Les calculs cyniques du parti de la guerre américain ont été froidement exprimés par les sénateurs Lindsey Graham (républicain) et Richard Blumenthal (démocrate), qui se sont rendus en Ukraine le 23 août. Lors d’une conférence de presse à Kiev avant leur départ, Graham a affirmé que les forces ukrainiennes « avaient détruit la moitié de l’armée russe » alors que les Etats-Unis n’y avaient consacré que 3 % de leur budget de défense annuel. « C’est le meilleur investissement jamais réalisé pour la sécurité américaine ; l’Ukraine est un partenaire fantastique – nous n’en avons pas vu de tel depuis Churchill. »
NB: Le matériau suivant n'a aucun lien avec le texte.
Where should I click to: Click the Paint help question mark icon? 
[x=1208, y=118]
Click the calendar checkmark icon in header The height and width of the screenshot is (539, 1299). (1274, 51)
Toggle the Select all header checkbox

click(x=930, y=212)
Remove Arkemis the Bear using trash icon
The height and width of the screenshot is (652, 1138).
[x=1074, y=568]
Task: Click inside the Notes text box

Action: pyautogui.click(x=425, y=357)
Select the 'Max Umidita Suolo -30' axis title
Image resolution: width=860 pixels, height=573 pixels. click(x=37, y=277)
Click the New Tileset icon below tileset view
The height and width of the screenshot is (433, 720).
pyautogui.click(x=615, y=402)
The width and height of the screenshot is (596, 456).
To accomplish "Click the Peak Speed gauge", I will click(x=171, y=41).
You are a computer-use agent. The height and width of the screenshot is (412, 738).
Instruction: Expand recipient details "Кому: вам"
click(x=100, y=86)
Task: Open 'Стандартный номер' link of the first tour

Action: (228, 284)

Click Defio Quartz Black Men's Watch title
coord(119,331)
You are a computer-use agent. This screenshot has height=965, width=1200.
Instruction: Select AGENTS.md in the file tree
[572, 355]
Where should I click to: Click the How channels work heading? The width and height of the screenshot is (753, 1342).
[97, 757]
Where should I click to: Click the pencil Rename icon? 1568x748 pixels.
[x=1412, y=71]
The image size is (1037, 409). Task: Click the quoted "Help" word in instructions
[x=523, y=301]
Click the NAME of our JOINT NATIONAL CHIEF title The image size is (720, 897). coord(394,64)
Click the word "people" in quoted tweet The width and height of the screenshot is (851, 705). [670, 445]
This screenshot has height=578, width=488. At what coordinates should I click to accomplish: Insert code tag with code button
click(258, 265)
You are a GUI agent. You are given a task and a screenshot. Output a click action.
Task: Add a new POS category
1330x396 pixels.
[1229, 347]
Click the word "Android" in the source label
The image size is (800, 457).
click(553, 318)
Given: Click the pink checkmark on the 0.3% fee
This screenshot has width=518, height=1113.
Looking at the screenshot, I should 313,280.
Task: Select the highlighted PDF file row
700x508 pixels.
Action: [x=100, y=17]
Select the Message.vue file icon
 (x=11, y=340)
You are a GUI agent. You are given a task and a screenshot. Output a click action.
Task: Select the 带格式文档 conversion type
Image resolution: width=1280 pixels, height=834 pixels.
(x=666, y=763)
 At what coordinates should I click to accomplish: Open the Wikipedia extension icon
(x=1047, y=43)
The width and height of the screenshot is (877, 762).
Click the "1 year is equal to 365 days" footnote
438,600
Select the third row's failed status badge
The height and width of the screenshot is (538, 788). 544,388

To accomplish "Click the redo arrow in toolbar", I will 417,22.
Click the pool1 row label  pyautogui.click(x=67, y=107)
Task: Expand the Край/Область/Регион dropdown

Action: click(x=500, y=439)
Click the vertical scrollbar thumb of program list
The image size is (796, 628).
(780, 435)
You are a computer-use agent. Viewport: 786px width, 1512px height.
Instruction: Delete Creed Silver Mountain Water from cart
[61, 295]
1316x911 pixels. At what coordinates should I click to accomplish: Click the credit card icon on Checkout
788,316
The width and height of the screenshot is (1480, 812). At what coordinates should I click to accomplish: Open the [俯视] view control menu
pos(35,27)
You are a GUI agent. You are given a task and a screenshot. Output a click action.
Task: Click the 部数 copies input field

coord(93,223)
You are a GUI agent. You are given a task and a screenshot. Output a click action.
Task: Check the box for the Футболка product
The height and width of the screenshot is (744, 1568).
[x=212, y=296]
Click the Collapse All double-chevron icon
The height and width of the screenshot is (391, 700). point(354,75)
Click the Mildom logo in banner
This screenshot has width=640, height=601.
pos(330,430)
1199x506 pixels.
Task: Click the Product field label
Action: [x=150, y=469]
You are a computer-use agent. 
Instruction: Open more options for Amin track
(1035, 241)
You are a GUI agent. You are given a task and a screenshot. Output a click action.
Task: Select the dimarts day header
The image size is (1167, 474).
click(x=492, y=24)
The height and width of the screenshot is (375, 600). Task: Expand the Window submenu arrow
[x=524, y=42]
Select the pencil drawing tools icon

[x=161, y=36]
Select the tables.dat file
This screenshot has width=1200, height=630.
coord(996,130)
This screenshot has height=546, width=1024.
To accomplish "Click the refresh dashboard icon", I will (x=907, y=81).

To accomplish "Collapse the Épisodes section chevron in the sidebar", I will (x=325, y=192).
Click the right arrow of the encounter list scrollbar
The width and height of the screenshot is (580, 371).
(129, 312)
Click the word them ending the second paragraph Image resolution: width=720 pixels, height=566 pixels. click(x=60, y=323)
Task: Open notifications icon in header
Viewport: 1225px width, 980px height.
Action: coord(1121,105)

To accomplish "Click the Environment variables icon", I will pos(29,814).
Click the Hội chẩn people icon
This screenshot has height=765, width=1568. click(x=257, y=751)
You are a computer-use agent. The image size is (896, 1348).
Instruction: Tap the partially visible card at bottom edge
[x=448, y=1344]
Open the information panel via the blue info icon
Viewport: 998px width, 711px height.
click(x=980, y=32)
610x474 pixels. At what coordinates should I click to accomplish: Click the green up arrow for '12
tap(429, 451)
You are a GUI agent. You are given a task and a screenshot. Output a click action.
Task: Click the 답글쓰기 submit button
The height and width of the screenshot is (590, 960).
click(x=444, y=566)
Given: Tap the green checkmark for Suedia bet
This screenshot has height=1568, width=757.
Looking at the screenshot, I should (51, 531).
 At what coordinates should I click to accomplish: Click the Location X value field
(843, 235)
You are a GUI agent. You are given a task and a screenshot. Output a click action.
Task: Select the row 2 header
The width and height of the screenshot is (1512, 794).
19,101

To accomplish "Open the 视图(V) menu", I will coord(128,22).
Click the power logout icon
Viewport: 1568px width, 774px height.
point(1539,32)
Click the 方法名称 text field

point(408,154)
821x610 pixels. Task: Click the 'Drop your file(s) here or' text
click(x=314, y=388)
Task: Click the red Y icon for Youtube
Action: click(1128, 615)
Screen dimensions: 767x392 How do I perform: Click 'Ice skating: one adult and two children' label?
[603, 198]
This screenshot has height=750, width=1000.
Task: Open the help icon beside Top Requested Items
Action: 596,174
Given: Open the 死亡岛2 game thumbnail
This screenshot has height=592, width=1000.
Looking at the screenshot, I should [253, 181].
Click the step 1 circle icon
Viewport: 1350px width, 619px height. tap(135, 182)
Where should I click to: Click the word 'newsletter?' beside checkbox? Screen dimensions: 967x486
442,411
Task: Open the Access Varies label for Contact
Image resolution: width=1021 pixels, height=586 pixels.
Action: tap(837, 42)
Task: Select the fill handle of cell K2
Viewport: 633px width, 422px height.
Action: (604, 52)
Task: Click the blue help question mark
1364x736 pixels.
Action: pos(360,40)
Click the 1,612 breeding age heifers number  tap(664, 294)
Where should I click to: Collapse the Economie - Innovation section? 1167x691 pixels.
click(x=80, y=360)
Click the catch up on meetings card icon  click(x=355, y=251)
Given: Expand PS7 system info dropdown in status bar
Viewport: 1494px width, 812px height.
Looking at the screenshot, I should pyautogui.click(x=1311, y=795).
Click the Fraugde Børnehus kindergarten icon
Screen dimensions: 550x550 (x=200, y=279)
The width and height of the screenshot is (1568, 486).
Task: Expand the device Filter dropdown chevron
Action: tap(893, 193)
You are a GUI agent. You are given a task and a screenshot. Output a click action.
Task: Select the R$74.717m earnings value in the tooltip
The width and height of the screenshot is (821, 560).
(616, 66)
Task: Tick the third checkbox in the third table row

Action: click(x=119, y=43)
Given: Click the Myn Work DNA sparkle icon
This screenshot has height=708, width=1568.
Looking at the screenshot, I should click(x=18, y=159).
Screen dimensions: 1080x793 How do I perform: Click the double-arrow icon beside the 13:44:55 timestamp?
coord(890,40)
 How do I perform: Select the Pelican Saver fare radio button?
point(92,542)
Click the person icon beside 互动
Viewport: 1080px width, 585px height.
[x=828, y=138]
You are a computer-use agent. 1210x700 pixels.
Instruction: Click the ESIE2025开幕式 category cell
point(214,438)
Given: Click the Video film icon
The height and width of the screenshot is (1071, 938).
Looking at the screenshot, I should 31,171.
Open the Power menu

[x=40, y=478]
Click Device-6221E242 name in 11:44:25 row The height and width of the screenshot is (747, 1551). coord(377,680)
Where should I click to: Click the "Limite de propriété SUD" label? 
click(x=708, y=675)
Le sénateur Blumenthal a été encore plus explicite. Dans le Connecticut Post du 29 août, il écrivait que les Américains devraient être « satisfaits que nous en ayons pour notre argent en ce qui concerne notre investissement en Ukraine. (…) pour moins de 3 % du budget militaire de notre nation, nous avons permis à l’Ukraine de saper de moitié la force militaire de la Russie. (…) Tout cela sans qu’un seul soldat américain (homme ou femme) soit blessé ou tué. »
Nous pourrions encore citer le sénateur Mitt Romney, ancien candidat républicain à la présidence, qui a récemment déclaré que les États-Unis « amoindrissent et dévastent l’armée russe pour une très faible somme d’argent. Nous [Américains] ne perdons aucune vie en Ukraine. » Et les géants de l’industrie de la défense se font de beaux profits, auraient-ils pu ajouter tous les trois en chœur.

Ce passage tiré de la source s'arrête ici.